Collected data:
····················

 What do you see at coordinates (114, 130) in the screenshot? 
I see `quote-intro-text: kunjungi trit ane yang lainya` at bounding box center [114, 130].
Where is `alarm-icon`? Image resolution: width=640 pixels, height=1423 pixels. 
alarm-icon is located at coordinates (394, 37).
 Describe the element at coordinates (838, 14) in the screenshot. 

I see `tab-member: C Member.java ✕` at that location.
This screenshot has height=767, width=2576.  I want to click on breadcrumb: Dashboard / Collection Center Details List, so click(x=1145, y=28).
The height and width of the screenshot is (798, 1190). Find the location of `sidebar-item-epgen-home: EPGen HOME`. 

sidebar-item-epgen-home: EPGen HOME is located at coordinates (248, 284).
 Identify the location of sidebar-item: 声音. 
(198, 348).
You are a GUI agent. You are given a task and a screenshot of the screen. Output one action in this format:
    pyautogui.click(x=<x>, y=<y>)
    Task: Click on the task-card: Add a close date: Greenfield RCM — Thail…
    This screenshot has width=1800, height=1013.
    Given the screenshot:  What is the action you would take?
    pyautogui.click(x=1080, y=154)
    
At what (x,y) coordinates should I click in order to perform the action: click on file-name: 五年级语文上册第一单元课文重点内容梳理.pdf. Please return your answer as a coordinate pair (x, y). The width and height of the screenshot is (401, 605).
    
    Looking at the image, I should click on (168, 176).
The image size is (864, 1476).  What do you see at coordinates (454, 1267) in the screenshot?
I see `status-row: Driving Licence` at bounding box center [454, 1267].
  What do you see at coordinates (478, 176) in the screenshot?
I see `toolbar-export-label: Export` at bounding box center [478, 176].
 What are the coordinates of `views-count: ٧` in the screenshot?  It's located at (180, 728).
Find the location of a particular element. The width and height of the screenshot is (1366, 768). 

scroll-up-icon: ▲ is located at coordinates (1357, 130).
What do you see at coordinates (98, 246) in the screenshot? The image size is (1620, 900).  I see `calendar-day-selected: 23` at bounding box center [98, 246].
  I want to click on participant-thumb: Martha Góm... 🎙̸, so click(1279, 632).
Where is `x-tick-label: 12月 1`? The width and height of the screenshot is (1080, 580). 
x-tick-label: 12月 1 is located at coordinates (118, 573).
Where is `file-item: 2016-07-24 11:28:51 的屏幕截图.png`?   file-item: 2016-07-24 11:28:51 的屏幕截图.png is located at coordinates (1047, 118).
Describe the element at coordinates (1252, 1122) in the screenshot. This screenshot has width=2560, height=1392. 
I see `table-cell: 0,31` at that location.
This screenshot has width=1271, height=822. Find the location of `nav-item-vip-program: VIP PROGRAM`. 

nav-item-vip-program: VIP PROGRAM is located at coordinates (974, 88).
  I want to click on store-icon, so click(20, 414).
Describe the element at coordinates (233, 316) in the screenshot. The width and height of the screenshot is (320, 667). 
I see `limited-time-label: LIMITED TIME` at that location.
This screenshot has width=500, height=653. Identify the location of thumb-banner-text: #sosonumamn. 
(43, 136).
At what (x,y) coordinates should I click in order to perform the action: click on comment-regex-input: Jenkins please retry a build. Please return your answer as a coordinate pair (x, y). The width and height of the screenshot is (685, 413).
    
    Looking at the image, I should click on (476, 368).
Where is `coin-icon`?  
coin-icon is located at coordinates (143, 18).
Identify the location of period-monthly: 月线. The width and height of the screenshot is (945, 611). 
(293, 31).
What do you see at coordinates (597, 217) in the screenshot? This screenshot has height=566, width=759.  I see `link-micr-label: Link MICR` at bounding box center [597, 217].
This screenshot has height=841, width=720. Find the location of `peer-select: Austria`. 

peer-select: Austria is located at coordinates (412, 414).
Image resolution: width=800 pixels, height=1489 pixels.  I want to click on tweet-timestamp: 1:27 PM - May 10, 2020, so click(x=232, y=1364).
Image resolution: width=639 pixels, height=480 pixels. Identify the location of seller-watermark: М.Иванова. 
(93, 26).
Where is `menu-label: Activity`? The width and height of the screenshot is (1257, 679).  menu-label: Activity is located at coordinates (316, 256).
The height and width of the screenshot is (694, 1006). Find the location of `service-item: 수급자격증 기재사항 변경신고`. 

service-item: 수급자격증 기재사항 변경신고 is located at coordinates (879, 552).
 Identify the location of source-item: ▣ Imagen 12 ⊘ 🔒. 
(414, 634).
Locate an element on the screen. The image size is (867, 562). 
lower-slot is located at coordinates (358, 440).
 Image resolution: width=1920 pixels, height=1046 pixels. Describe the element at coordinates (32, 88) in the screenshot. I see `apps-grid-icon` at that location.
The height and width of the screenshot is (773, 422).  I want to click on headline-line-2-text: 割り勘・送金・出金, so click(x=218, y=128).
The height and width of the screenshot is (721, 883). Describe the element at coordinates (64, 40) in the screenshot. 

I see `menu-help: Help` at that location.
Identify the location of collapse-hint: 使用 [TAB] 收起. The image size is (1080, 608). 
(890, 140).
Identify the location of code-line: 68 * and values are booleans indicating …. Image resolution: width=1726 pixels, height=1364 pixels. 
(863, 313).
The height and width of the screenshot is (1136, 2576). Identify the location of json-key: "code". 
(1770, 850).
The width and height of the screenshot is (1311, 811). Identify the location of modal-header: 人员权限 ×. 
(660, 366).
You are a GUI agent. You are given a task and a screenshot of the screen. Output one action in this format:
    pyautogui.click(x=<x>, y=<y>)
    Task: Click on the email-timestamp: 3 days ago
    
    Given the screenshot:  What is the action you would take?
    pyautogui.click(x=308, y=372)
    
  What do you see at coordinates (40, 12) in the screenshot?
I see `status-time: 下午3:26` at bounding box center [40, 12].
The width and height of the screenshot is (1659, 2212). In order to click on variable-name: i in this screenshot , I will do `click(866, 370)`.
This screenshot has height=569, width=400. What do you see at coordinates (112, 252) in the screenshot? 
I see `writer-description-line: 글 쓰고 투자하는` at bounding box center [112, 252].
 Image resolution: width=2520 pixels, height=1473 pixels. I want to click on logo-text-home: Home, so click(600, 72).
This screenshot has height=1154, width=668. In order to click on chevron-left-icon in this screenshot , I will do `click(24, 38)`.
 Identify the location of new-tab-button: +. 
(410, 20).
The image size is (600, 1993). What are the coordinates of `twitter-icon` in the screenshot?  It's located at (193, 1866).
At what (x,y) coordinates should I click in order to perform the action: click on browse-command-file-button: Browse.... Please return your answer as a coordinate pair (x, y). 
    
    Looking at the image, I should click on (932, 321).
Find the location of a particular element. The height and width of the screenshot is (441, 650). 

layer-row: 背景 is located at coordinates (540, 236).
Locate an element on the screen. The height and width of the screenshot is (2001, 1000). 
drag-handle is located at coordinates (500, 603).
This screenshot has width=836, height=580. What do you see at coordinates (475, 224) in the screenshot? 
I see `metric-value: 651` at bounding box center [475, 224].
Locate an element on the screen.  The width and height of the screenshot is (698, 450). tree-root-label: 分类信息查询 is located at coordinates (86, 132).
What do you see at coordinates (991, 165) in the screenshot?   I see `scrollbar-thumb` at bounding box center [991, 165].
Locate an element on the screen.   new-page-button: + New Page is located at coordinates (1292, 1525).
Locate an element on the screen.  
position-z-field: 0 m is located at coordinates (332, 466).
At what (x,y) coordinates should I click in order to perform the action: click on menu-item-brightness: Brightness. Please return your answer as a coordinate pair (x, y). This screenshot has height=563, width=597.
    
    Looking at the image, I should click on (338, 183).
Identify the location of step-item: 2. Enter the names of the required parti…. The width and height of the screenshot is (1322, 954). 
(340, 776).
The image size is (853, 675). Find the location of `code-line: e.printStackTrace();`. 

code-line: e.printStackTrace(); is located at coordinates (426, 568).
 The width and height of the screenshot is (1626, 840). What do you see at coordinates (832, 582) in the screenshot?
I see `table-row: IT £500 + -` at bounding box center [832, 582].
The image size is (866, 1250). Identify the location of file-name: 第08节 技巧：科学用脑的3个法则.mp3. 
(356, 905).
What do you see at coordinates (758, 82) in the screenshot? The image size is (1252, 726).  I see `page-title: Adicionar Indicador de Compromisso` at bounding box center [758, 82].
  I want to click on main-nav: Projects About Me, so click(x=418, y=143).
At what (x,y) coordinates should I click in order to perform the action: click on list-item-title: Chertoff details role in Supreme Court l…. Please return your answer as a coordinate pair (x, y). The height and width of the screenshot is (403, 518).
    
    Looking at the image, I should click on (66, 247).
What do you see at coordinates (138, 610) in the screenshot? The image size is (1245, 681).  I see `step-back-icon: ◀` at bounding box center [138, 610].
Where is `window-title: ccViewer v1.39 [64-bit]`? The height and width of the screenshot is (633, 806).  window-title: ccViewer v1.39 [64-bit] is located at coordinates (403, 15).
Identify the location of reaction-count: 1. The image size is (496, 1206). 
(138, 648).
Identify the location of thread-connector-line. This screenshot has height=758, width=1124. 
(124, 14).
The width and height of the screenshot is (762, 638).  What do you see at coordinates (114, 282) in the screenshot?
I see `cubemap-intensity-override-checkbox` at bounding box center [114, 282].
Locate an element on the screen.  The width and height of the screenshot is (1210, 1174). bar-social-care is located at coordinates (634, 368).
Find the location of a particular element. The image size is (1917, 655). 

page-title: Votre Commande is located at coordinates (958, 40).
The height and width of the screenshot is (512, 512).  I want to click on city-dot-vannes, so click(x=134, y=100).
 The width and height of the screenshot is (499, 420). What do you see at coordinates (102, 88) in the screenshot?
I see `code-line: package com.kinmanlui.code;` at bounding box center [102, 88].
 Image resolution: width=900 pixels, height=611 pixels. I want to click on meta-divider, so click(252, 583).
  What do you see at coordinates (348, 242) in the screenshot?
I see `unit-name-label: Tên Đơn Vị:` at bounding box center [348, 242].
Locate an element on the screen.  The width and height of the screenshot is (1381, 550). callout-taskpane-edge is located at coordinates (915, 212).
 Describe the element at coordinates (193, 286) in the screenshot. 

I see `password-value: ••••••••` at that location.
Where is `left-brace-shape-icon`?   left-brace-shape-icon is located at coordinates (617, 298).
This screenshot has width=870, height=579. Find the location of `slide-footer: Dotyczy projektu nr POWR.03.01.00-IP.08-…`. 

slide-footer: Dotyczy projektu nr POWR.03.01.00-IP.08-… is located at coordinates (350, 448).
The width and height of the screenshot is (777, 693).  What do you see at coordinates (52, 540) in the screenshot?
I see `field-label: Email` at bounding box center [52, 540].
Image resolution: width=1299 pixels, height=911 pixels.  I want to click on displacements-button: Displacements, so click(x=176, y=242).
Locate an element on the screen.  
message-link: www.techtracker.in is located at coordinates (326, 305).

····················

◆ **To-do item**: Put the stretch from the line containing "The width and height of the screenshot is (777, 693)." through the end of the lines above into a JSON list of strings, one string per line, leaving out blank lines.

◆ **Answer for the task**:
[
  "The width and height of the screenshot is (777, 693).  What do you see at coordinates (52, 540) in the screenshot?",
  "I see `field-label: Email` at bounding box center [52, 540].",
  "Image resolution: width=1299 pixels, height=911 pixels.  I want to click on displacements-button: Displacements, so click(x=176, y=242).",
  "Locate an element on the screen.  ",
  "message-link: www.techtracker.in is located at coordinates (326, 305)."
]